The ADA defines a qualified individual as an individual with a disability who, with or without reasonable accommodations, can perform the essential functions of the employment position that such individual holds or desires. In addition, the Rehabilitation Act of 1973 prohibits discrimination in admissions of a qualified person with disabilities.

The ADA and the Rehabilitation Act of 1973's eligibility requirements vary depending on the type of services, activities and functions needed in particular areas. Because the practice of nursing is an applied discipline that uses cognitive, sensory, affective and psychomotor elements, students must be able to perform necessary functions safely, including:

  • The ability to think critically and make clinical decisions.
  • The ability to interact appropriately with individuals, families and groups from a variety of social, cultural and intellectual backgrounds.
  • The ability to communicate clearly in verbal and written forms, in order to communicate nursing actions such as health teaching.

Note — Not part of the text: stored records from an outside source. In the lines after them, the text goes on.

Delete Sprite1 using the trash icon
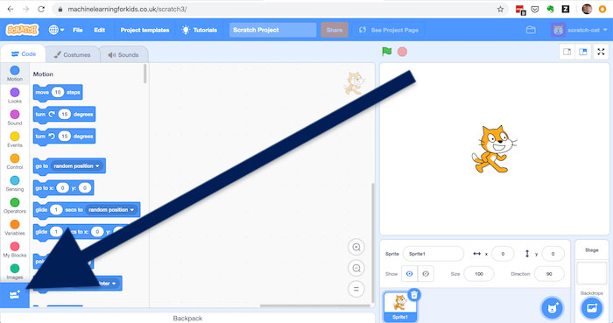The width and height of the screenshot is (613, 323). point(414,294)
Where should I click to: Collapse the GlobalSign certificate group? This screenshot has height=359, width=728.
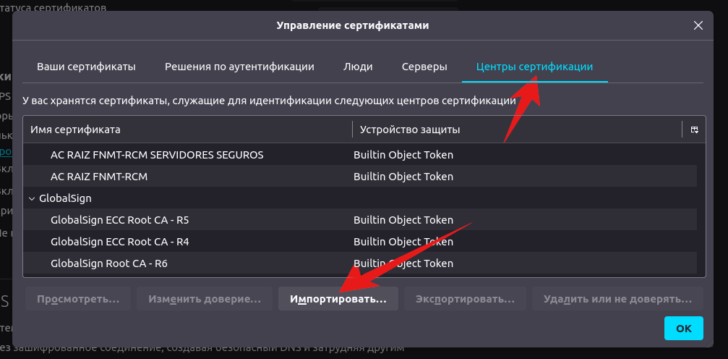click(31, 198)
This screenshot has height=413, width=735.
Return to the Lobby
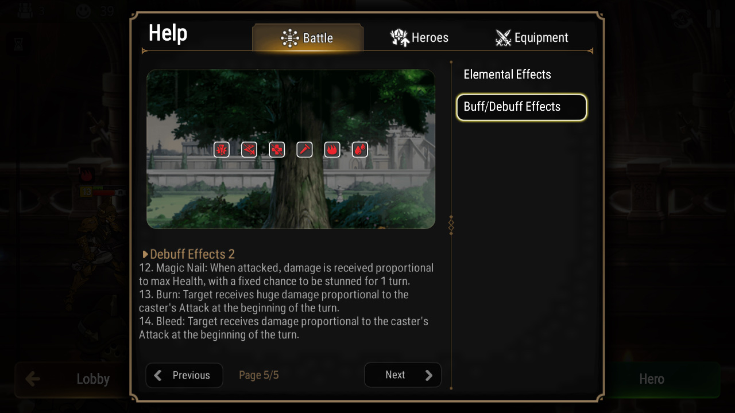pyautogui.click(x=71, y=379)
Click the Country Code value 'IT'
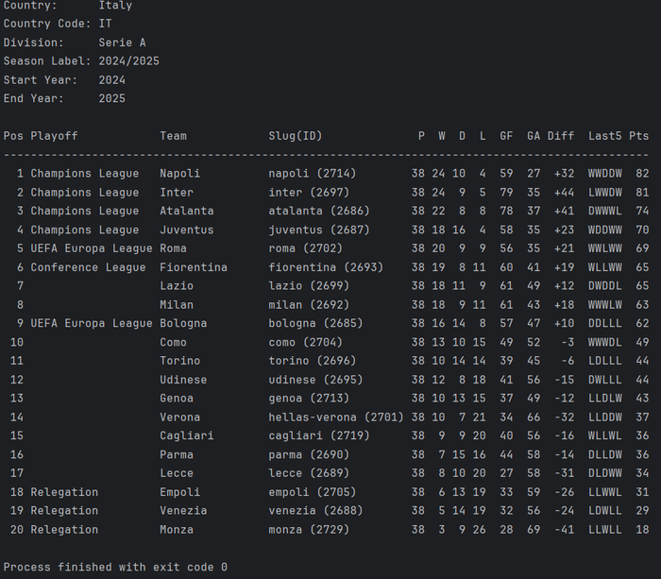 pyautogui.click(x=105, y=24)
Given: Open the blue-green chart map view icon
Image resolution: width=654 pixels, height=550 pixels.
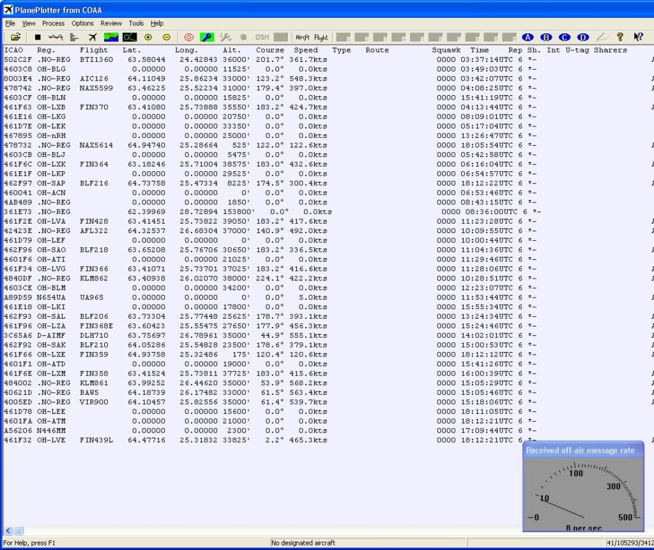Looking at the screenshot, I should click(111, 38).
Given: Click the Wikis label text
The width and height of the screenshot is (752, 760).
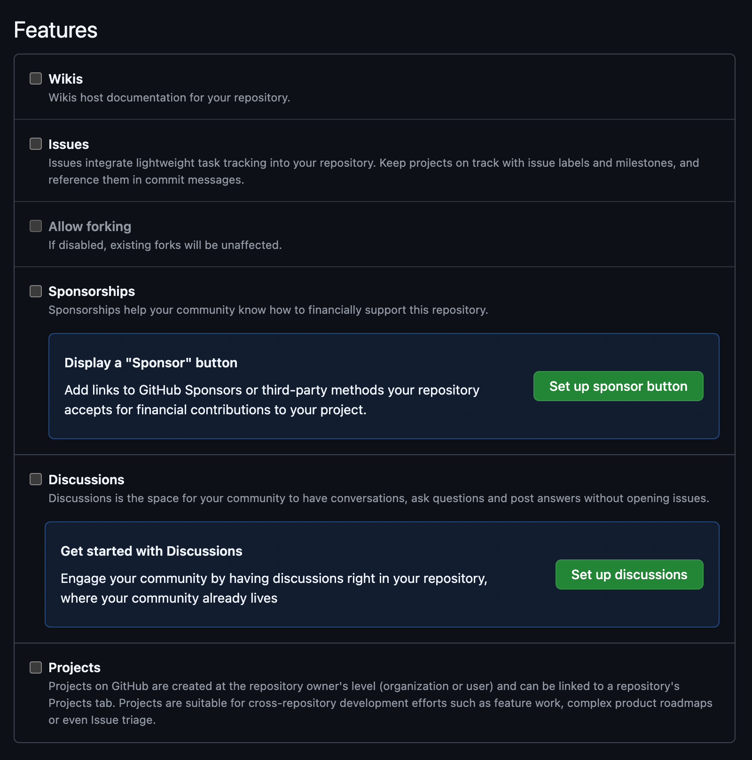Looking at the screenshot, I should click(x=66, y=79).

  • The ability to move in small places. Nursing students need to be able to move in clients’ rooms and bathrooms and into and out of work spaces, and they need to be able to access treatment areas and obtain emergency equipment when required. While health care agencies must meet ADA physical access standards, potential clients and equipment may limit the amount of available space in which to move.
  • The ability to demonstrate both gross- and fine-motor skills sufficient to provide safe and effective nursing care, such that the student can move and position clients in and out of bed, calibrate and use equipment and perform cardiopulmonary resuscitation (CPR).
  • The ability to hear well enough to monitor and assess the client’s health needs, including hearing a client’s cries for help; alarms on equipment; emergency signals; and heart, lung and bowel sounds via auscultation.
  • The ability to see well enough to observe and assess the client’s health status and changes in condition, such that the student can see grimacing, movement, changes in skin color and other critical assessment data. Students must be able to read fine print for medication.
  • Tactile capability sufficient for physical assessment so that the student can successfully perform palpation, note changes in skin temperature, performs skills related to therapeutic activities and identify by touch other changes in client condition.
  • The ability to physically care for clients, such as bathing or lifting an average-size client.